Kâdim Mezopotamya topraklarında, tarihin sancılı derinliklerinden süzülen bir halkın sesi yankılanıyor. Bu ses, acıların, umutların ve özgürlüğe adanışın ortak melodisidir.
Kürt halkının varoluş mücadelesi, sadece bir halkın değil, tüm insanlığın adalet ve özgürlük arayışının aynasıdır. Bu mücadele, inkâr edilen kimliğin, silinmeye çalışılan kültürün, yasaklanan dillerin ve unutulmaya terk edilen ezgilerin yeniden hayata dönme savaşıdır.
Kadın, erkek, yaşlı, genç… Kürt halkının her ferdi, bu kutsal coğrafyanın getirdiği acılara rağmen, varlığını yeniden inşa etme kararlılığıyla ilerliyor. Dağlarda, ovalarda, yağmur ve kar demeden, bu halkın en yiğit, en onurlu evlatları kaybolan ezgileri geri getirmek, yasaklanan dili konuşturmak ve direnişi nesilden nesile aktarmak için adımlarını sıkılaştırıyorlar.

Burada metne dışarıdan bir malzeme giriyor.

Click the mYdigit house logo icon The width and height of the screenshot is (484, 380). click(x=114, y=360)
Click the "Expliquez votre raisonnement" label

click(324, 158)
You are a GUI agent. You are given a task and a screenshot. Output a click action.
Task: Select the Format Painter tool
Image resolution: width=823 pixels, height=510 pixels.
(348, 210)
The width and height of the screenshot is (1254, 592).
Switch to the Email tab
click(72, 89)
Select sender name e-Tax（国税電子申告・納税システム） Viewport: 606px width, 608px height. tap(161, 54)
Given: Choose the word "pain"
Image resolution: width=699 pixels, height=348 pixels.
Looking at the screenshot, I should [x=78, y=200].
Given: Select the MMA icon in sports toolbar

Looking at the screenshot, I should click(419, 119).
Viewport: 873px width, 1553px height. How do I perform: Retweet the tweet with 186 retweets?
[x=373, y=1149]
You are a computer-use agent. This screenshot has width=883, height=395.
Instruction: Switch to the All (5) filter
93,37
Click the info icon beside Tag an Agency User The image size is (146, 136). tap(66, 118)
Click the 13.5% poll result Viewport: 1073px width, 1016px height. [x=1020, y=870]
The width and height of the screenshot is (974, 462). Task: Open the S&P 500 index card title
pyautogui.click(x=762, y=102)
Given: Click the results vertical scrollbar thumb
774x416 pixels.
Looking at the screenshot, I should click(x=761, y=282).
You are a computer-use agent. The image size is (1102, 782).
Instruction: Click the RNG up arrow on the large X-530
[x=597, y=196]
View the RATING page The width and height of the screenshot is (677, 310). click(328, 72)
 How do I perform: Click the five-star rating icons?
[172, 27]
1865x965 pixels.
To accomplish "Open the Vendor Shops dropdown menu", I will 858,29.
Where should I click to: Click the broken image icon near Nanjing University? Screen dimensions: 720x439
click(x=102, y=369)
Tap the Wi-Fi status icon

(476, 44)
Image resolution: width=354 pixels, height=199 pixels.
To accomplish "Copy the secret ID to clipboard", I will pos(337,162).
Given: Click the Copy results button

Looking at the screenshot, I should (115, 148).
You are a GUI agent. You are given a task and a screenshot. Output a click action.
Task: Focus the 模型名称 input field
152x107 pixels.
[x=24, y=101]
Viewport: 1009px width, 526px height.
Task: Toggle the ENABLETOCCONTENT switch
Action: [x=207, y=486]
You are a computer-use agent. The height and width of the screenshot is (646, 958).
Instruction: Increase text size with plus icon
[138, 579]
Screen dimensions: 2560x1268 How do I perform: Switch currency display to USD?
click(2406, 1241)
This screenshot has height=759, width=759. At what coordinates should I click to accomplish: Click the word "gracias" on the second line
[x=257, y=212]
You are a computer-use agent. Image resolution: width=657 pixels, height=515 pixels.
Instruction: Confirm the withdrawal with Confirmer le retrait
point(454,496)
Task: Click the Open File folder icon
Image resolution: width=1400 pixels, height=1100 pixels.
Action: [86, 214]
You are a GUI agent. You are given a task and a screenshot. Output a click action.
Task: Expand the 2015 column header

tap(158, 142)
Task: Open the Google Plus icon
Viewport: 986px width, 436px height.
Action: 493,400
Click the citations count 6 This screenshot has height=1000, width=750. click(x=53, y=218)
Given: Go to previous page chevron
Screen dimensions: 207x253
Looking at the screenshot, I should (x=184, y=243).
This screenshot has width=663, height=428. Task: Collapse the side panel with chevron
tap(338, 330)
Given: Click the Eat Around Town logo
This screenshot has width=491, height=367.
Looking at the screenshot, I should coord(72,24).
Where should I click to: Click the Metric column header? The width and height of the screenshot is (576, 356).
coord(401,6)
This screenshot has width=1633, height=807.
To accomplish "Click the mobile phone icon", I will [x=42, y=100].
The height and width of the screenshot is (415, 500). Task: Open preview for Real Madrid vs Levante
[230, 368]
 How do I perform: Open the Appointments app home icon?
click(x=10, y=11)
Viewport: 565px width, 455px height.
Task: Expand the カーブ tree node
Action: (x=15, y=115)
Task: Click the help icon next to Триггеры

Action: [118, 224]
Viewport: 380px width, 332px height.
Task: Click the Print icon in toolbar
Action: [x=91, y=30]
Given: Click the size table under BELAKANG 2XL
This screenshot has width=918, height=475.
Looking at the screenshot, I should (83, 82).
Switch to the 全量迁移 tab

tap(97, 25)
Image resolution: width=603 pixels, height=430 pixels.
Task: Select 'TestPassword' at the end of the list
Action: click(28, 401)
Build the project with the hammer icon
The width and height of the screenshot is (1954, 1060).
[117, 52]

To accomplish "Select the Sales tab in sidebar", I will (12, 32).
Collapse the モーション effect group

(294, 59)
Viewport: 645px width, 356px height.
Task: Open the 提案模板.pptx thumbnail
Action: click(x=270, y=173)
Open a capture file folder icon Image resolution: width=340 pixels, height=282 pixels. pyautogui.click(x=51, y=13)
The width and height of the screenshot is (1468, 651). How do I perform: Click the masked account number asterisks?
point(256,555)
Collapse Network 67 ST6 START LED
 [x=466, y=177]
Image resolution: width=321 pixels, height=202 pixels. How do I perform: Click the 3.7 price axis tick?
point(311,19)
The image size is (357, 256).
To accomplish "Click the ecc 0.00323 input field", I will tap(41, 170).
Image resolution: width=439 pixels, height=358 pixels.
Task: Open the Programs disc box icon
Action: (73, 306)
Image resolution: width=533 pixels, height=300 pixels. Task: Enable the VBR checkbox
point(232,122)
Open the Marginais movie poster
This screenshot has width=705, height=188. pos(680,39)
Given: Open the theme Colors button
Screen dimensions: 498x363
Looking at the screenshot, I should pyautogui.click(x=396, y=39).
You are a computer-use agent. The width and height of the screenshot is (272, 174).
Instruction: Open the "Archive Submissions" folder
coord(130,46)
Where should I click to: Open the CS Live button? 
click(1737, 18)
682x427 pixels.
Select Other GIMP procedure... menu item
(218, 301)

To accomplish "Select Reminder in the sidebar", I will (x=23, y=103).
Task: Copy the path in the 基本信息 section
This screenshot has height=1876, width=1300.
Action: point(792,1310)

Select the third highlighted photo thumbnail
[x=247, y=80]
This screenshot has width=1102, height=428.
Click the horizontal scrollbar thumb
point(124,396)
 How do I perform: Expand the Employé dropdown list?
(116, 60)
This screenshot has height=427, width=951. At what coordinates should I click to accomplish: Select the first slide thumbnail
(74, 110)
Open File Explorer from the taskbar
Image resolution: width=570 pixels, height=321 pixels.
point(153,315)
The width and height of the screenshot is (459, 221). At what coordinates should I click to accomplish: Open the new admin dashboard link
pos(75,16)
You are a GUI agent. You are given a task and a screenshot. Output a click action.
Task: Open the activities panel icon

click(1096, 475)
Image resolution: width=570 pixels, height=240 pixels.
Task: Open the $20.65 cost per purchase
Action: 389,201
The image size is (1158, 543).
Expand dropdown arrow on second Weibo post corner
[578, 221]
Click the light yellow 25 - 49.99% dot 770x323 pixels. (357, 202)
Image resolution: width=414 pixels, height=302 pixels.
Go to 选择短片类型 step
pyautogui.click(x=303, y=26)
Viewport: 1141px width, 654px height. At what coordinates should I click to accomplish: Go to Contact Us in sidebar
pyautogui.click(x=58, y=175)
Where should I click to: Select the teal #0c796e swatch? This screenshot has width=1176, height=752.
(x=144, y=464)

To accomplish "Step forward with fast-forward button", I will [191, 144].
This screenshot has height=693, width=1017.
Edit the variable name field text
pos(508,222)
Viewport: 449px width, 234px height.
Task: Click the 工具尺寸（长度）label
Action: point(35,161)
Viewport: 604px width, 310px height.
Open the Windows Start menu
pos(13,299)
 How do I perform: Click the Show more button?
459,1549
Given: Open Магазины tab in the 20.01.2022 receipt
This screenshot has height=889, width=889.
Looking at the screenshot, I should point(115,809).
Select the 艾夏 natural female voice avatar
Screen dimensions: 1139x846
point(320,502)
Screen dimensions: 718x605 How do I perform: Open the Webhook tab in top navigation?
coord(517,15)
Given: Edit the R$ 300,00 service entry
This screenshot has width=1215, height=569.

Gerçek yaşam, yalnızca var olmak değil; aynı zamanda acının, sevincin ve hayalin ötesinde, özgür bir geleceği kucaklamaktır. Kürt halkı, Mezopotamya’nın bereketli topraklarından süzülen, kadim efsaneler ve destanlarla yoğrulmuş bir medeniyetin mirasçısıdır. İhanet çadırlarını yıkarak zaferle güncellenmeyi bekleyen Mem û Zîn’in ölümsüz aşkı, Derweşê Evdî’nin bilgece sözleri, bu halkın hafızasında yankılanırken, herkesin umudunu büyütmeye devam ediyor.
Ancak bu umudu büyütmek kolay değil. Bedel ve emek gerektiriyor. Zulmün, inkârın ve baskının gölgesinde, her bir bireyin taşıdığı acılar, bir toplumu daha bilinçli, daha dirençli ve daha kararlı hale getiren tohumlara dönüşüyor. Bu yol, yalnızca bireysel bir serüven değil; ezilen bir halkın ortak kaderinin öyküsüdür.
Her damla gözyaşı, her kırık umut, yeniden inşa edilen bir benliğin, özgürlüğün ve adaletin teminatıdır. Kürt halkının özgürlük mücadelesi, kadim kültürün, halkın özgür geleceğe duyduğu inancın ve evrensel adalet arayışının kutsal yoludur.
Her adımda, her sözcükte, kimliğimizi ve varoluşumuzu yeniden inşa eden bir mücadele yatmaktadır. Cinsiyet, yaş, renk ya da inanç fark etmeksizin, her birey, ortak kaderin bir parçası olarak bu tarihsel yükle yola çıkar. Biz yalnızca var olmuyoruz; aynı zamanda, her anı, her acıyı ve her sevinci, özgür bir geleceğe doğru ilerlerken yaşıyoruz.
Gün geçtikçe, eski yaralar ve anıların üzerine inşa edilen bu mücadele, toplumun her kesiminde yankılanıyor. Her kalp, geçmişin gölgelerinden sıyrılıp geleceğe dair yeni umutlar yeşerten bir stran söylüyor. Bu stranlar, yalnızca acının değil; aynı zamanda özgürlüğün, bilincin ve kültürün yeniden doğuşunun simgesi. Her yeni gün, bu melodinin notaları yeniden yazılıyor; her soluk, varlığın en derin gerçeğini arayan bir davet haline geliyor.
İşte bu yüzden, Kürt halkının özgürlük mücadelesi; büyüleyici yaşamın, acıların, umutların ve direnişin izinde atılan en kutsal adımdır. Bu mücadele, tarihimizin unutulmaz destanlarından, ezilen seslerin yeniden yankılanışına; her bireyin, ortak kaderin ve ortak umudun öyküsüne dönüşür.
Büyüleyici yaşamın izinde yürümek, insanın kendi anlamını yaratmasıyla mümkün olurken, Kürt halkının tarih boyunca süregelen varoluş ve özgürlük arayışını da yansıtıyor. Her direniş, yeni bir doğuşun habercisidir; her mücadele, geleceğe uzanan bir köprüdür. Acılar ve umutlar iç içe geçerken, büyüleyici yaşamın izinde yürüyenler, özgürlüğün ve hakikatin yolunu da aydınlatıyor.